● Saved entries:

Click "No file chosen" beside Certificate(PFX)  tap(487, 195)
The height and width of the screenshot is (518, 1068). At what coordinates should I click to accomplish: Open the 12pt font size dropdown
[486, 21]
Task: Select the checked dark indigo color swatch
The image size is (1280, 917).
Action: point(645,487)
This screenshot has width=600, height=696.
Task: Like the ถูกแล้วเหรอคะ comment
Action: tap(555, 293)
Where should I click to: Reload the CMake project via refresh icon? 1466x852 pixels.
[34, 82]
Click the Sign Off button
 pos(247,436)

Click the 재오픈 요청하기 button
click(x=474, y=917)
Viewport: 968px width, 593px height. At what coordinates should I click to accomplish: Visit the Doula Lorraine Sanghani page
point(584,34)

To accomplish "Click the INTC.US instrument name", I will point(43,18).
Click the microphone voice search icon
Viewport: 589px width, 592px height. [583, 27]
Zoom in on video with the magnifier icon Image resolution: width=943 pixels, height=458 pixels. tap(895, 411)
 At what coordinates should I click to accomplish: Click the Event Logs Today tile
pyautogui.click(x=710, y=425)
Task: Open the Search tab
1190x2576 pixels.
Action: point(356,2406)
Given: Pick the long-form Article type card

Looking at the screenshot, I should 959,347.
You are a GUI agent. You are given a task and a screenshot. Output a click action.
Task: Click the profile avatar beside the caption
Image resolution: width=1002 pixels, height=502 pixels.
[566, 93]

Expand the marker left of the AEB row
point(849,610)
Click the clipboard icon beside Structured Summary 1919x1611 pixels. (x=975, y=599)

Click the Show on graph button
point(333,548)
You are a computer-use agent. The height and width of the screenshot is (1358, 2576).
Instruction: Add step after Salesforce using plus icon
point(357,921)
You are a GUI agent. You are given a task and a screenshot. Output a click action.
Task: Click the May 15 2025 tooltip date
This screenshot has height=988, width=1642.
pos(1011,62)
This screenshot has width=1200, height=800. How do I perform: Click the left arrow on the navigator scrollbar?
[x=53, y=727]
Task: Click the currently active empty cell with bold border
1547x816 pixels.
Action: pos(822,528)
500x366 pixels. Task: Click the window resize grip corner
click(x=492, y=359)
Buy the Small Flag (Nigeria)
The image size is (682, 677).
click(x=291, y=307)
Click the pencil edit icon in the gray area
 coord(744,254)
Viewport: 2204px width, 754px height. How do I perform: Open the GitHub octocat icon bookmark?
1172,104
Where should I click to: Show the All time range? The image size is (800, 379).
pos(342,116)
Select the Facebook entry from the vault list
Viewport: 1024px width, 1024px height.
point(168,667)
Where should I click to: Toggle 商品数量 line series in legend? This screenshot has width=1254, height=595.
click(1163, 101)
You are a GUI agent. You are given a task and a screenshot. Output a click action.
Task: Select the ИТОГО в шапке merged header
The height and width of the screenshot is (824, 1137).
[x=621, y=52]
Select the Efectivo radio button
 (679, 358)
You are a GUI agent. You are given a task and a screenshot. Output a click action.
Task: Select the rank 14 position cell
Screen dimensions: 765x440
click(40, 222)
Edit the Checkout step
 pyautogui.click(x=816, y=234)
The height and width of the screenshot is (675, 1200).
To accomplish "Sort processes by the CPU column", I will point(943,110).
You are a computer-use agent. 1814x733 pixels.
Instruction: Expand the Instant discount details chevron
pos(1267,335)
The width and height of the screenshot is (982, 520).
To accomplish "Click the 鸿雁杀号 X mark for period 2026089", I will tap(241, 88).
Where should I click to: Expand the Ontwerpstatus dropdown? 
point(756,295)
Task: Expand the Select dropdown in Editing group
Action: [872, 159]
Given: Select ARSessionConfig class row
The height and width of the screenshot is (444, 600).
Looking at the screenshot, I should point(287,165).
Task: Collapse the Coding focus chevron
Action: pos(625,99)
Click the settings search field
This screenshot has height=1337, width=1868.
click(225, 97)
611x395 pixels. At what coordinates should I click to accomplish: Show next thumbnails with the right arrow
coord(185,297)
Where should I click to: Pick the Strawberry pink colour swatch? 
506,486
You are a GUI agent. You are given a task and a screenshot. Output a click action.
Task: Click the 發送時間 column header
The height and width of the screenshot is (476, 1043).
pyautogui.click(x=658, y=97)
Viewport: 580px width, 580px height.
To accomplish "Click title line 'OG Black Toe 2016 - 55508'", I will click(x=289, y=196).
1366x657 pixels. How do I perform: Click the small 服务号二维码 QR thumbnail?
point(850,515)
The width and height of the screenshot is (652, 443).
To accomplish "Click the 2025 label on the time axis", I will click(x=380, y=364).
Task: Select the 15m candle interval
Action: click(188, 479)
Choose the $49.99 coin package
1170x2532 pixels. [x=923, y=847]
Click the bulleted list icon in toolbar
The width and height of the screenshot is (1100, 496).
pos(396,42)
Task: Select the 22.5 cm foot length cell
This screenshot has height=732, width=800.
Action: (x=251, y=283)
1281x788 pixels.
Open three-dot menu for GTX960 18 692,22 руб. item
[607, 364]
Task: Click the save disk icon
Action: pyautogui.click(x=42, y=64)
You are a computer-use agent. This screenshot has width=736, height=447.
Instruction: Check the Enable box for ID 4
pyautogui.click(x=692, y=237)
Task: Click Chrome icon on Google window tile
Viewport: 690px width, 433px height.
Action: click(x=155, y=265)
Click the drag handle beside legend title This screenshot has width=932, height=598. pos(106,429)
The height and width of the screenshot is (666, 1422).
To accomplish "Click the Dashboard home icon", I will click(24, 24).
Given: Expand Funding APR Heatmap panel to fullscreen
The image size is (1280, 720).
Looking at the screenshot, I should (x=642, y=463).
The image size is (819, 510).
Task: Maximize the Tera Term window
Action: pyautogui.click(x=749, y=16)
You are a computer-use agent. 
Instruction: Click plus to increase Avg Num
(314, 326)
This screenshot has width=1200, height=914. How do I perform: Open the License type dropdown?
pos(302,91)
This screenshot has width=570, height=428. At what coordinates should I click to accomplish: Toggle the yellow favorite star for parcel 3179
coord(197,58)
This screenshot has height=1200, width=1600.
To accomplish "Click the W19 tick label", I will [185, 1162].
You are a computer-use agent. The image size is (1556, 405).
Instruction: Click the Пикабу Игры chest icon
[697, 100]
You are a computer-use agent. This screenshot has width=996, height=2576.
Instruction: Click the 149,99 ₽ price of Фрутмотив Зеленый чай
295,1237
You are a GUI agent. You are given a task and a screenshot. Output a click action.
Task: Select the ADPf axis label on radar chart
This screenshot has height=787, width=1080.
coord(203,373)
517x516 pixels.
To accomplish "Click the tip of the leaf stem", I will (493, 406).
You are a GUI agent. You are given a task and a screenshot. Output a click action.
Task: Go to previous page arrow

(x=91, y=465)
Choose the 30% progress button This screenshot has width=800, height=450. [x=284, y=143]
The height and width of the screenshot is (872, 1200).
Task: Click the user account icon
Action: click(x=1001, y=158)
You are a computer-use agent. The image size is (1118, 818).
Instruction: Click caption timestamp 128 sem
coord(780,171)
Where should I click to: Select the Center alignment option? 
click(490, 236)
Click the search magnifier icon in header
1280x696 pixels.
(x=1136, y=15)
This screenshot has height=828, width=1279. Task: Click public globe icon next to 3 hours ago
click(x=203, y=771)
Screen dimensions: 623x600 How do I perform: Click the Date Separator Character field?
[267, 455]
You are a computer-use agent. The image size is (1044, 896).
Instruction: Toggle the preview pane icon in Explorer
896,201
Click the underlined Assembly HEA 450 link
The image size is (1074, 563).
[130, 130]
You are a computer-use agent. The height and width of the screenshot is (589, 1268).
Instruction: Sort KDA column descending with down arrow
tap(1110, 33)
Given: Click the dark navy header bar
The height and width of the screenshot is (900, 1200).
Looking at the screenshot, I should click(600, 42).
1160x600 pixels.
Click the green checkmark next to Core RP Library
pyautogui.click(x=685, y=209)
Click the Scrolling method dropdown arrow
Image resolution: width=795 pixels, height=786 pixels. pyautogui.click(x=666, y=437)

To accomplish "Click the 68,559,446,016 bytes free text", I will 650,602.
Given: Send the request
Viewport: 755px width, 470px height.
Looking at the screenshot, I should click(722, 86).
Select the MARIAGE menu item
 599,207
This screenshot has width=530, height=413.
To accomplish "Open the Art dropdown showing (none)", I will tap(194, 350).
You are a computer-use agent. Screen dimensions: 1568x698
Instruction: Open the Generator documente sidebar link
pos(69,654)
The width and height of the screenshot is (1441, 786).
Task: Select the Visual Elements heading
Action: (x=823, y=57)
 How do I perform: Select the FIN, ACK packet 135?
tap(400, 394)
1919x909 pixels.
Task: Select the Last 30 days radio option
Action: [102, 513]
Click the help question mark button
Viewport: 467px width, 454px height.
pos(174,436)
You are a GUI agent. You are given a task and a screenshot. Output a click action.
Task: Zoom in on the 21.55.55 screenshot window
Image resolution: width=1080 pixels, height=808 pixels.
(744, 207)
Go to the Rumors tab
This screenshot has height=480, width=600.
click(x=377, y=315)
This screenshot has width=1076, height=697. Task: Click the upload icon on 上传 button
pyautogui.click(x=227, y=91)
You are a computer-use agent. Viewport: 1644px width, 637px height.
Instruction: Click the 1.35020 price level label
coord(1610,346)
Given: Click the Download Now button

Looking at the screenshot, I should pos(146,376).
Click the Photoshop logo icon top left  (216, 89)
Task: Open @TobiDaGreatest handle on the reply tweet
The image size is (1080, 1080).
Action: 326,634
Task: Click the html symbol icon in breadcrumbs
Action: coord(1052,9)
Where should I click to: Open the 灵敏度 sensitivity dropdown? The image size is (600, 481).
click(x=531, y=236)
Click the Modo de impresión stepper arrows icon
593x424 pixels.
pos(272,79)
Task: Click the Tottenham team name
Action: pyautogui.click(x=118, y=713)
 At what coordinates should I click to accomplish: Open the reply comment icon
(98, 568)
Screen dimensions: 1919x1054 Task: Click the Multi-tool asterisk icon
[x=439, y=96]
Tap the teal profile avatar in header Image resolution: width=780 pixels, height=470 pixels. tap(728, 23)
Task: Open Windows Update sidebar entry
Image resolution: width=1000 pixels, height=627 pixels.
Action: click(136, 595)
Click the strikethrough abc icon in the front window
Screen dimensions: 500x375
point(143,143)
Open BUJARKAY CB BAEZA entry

● Work instruction:
Your output must contain exactly the lines from the one containing "Tap the teal" to the final line of the data above, and no other text.

● Exercise answer:
Tap the teal profile avatar in header Image resolution: width=780 pixels, height=470 pixels. tap(728, 23)
Task: Open Windows Update sidebar entry
Image resolution: width=1000 pixels, height=627 pixels.
Action: click(136, 595)
Click the strikethrough abc icon in the front window
Screen dimensions: 500x375
point(143,143)
Open BUJARKAY CB BAEZA entry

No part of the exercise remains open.